CHURCHILL
“I am ready to meet my Maker. Whether my Maker is prepared for the great ordeal of meeting me is another matter,” famously remarked Winston Churchill (1874-1965), one of the most prominent and imposing British statesmen, with his characteristic self-irony and sarcasm.
He was a man of many layers: a whiskey drinker and a Cuban cigar aficionado, an early visionary of the European Union, the orator who coined the term “Iron Curtain,” and a Nobel Prize laureate in Literature (1953) for his nation-inspiring speeches and memoirs. A true self-made man – he transformed from a boy with a stutter into a decisive strategist, never renouncing his human weaknesses.
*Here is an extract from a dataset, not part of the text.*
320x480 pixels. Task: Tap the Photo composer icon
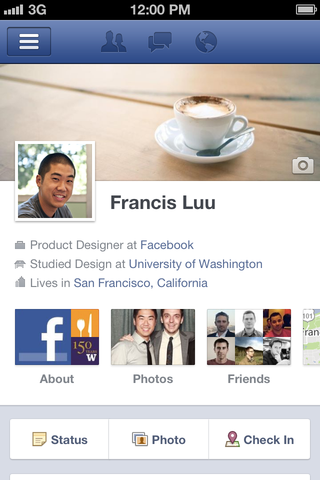pos(140,439)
American actor and playwright Ronald Keaton’s play, Churchill, is a mosaic of memories that invites the audience into Winston Churchill’s inner world. While indulging in his passion for painting, Churchill constructs his own subjective biography, where world-shaping historical events stand alongside deeply personal, intimate moments.
“Ronald Keaton’s play is an emotional story of a historical figure and the role of an individual in an era of global geopolitical shifts. Parallels with today’s events allow us to view the present through the filter of history. It is a candid conversation about the end of a politician’s life, about aging, and about his political legacy,” says director Reinis Suhanovs.